I doubt Contador was clean in 2008 when he won the Giro and the Vuelta. But that aside, your point remains that it is possible to peak for the first and third grand tours of the year.
But Nibali's camp has acknowledged that he isn't as in-form right now (estimated 15-20 max watts lower than his Giro form).
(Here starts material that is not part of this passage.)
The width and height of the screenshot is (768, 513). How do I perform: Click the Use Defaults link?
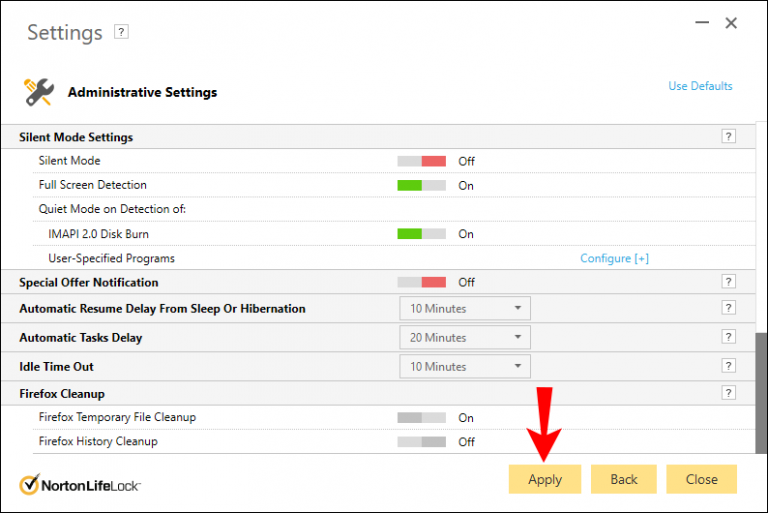700,86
I think the point remains that it is very difficult (or unlikely) to have two maximum peaks in a given calendar year.


However, I may be wrong in thinking that Horner is barnstorming this year's Vuelta because everyone else's form is a bit below max peak. Apparently his ascent on yesterday's stage was the fastest-ever ascent of that climb, and his power numbers are off the charts. However, remember that VAM is a fairly rudimentary measure of true power and doesn't control for a number of other relevant factors.

MinnMan 09-13-13 10:05 AM

Stage 19: OMG

ahsposo 09-13-13 10:15 AM

Yeah! Go Horner!

Caretaker 09-13-13 10:17 AM

Quote:

Originally Posted by jyl (Post 16061618)
Nibali seems to be getting weaker daily. Valverde and Rodriguez seem to be getting stronger, relatively anyway. Anyone think Valverde or Rodriguez can crack him badly enough to take 2nd? 1st even?

Not unless Nibali totally cracks. Just over a minute on Valverde and just under two on Rodriguez should be plenty. Even less likely that Horner will crack.

I think the top five positions as they are now post stage 19 will be the same in Madrid.

TallRider 09-13-13 10:30 AM

Quote:

Originally Posted by Caretaker (Post 16061754)
Not unless Nibali totally cracks. Just over a minute on Valverde and just under two on Rodriguez should be plenty. Even less likely that Horner will crack.
I think the top five positions as they are now post stage 19 will be the same in Madrid.

Agreed, this is the most likely scenario. Nibali hasn't cracked badly on any of the climbing stages in this year's Vuelta, and the only time he lost more than 30s to anyone was when Horner was still not considered as much of a threat (stage 10, I think).

Nibali will probably lose more time tomorrow - and it IS killer climb, so it's possible he could lose over a minute to Valverde - but odds are he loses no less than 40s.

jyl 09-13-13 11:10 AM

I was, sadly, thinking that Valverde or Rodriguez should turn themselves inside out, even risk blowing up and falling off the podium, to get into second place. Because, if something were to happen to Horner's result - just being cynical here - 2nd place would get a Vuelta 1st place.

To be very clear, I do not think Horner is doing anything untoward. But it is just good contingency planning for his competitors.

gpsblake 09-13-13 11:46 AM

Chris Horner - 42 years old and just reaching his peak.